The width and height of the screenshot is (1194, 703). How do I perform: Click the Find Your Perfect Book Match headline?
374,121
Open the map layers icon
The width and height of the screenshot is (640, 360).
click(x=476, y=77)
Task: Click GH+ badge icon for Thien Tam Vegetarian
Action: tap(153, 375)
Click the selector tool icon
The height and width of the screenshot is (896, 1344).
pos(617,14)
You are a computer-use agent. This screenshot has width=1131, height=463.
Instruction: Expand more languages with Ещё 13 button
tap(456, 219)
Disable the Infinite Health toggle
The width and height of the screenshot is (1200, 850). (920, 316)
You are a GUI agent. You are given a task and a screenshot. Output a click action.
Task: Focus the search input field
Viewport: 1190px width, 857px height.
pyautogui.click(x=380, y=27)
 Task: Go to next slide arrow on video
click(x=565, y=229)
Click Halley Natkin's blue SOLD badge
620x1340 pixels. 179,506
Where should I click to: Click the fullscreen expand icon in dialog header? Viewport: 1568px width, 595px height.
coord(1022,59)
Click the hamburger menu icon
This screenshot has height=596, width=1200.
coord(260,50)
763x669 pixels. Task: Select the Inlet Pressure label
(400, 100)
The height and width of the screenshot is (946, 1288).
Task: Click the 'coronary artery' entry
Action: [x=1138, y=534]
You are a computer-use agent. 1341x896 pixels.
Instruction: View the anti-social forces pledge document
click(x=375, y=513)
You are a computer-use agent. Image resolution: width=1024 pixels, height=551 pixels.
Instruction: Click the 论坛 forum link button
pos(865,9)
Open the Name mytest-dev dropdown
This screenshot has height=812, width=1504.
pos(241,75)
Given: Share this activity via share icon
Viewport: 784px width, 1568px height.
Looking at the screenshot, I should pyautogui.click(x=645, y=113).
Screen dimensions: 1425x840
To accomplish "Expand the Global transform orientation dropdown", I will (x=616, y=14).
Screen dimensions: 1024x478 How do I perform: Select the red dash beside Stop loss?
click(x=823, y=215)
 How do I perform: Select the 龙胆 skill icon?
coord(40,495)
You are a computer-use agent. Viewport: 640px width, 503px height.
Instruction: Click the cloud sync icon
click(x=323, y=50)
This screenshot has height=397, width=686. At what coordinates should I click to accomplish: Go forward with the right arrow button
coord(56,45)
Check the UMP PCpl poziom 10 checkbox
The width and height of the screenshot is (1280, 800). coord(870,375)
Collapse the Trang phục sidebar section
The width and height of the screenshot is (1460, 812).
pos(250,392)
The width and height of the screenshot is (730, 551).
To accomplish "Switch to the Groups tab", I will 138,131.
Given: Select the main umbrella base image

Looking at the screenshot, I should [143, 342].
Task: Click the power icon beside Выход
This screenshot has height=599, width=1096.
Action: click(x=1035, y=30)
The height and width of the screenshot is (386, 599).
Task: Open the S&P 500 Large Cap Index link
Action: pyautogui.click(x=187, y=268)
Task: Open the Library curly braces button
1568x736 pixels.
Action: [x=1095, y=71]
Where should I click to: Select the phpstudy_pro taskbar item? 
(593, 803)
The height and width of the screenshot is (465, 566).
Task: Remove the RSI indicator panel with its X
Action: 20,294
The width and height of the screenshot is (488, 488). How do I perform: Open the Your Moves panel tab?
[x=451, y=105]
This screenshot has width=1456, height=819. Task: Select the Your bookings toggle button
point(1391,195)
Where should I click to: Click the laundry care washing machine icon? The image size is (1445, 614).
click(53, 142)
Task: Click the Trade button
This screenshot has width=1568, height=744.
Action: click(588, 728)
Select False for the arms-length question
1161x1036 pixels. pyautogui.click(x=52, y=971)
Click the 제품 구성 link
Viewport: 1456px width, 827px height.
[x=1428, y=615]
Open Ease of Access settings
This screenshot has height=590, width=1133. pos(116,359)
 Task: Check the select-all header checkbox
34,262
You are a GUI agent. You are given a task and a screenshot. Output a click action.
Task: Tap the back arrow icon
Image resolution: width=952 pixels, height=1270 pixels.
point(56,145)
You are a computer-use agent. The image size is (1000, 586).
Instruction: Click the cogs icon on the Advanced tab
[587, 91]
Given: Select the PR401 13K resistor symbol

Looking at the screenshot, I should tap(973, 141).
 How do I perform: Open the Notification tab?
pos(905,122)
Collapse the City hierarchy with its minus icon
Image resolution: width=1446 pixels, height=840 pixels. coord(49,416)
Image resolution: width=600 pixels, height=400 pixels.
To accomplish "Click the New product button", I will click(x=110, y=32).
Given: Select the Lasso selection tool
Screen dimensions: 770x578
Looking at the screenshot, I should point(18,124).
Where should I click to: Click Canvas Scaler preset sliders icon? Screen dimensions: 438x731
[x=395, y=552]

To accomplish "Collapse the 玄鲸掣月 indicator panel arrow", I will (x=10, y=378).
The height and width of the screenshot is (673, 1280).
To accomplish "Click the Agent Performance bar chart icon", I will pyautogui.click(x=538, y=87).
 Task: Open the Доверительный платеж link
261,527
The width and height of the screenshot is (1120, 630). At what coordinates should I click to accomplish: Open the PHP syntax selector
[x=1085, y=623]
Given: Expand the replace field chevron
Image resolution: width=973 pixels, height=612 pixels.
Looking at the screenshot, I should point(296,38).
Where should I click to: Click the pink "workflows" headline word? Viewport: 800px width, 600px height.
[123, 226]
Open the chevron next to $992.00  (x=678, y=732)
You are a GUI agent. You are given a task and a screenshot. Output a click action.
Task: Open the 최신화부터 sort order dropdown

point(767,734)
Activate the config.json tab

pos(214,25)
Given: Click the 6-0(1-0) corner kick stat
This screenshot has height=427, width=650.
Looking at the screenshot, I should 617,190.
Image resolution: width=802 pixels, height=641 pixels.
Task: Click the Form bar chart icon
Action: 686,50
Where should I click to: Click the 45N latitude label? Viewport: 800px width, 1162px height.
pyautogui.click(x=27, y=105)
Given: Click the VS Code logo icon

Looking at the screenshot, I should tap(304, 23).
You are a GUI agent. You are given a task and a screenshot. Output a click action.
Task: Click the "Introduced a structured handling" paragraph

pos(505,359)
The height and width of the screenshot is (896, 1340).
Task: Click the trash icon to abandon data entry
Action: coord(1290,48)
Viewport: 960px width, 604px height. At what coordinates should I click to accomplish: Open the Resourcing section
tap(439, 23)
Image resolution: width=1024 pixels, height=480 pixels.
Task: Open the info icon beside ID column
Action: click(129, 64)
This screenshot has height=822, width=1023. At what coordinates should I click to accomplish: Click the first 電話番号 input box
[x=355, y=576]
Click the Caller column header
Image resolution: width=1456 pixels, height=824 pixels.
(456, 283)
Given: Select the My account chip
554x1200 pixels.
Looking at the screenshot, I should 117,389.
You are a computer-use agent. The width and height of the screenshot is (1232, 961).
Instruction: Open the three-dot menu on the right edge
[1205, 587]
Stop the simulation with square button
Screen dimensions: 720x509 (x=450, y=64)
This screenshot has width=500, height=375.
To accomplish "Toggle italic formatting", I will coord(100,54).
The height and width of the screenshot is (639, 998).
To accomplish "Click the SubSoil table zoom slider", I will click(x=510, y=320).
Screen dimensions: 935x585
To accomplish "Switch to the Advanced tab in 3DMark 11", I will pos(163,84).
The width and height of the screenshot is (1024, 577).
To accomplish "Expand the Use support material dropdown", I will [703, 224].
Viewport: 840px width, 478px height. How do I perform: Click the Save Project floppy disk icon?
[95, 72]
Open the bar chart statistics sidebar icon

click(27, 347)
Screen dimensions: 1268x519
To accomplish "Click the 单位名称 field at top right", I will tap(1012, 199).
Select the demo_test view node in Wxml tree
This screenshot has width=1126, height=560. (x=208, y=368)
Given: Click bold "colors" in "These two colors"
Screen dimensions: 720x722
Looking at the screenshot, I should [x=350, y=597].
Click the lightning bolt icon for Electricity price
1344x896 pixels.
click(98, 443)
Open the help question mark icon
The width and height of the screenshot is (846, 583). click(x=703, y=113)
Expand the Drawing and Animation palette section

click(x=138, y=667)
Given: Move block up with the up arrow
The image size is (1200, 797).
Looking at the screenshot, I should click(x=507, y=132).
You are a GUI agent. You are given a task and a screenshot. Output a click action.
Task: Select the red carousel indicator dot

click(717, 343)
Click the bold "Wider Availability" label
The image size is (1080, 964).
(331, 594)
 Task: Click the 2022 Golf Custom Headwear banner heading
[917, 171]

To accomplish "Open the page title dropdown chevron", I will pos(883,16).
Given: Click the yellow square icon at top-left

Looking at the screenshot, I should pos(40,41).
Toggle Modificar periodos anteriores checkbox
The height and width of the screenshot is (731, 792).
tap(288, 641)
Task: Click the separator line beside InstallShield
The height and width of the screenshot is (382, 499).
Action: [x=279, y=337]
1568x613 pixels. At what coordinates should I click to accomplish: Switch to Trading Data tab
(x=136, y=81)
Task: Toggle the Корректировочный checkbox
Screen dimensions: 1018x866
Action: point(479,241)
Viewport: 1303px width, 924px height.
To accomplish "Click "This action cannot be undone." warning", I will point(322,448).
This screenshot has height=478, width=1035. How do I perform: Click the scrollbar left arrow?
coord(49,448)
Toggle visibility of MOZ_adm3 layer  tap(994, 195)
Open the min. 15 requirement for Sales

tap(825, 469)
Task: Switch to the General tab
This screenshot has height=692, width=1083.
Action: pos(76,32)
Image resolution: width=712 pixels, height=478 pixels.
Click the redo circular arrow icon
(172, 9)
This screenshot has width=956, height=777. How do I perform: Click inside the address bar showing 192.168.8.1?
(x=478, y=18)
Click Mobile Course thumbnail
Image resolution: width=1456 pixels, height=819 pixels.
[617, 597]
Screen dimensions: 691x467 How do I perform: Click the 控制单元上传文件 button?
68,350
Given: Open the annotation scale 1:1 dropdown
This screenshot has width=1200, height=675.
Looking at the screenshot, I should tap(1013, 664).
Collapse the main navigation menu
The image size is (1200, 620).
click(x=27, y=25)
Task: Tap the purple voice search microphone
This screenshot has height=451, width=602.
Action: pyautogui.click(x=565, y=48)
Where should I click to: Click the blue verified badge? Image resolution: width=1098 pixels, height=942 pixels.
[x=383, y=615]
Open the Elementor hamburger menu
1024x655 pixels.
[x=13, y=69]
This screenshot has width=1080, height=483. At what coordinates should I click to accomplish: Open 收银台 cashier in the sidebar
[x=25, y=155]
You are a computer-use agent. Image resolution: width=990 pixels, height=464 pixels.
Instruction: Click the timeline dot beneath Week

• Task goal
Format the listing lines starting at "Given: Click the VS Code logo icon" and ending at "Action: click(129, 64)" as a JSON list of strings, one string per line, with blank lines omitted.

• Response
[
  "Given: Click the VS Code logo icon",
  "Looking at the screenshot, I should tap(304, 23).",
  "You are a GUI agent. You are given a task and a screenshot. Output a click action.",
  "Task: Click the \"Introduced a structured handling\" paragraph",
  "pos(505,359)",
  "The height and width of the screenshot is (896, 1340).",
  "Task: Click the trash icon to abandon data entry",
  "Action: coord(1290,48)",
  "Viewport: 960px width, 604px height. At what coordinates should I click to accomplish: Open the Resourcing section",
  "tap(439, 23)",
  "Image resolution: width=1024 pixels, height=480 pixels.",
  "Task: Open the info icon beside ID column",
  "Action: click(129, 64)"
]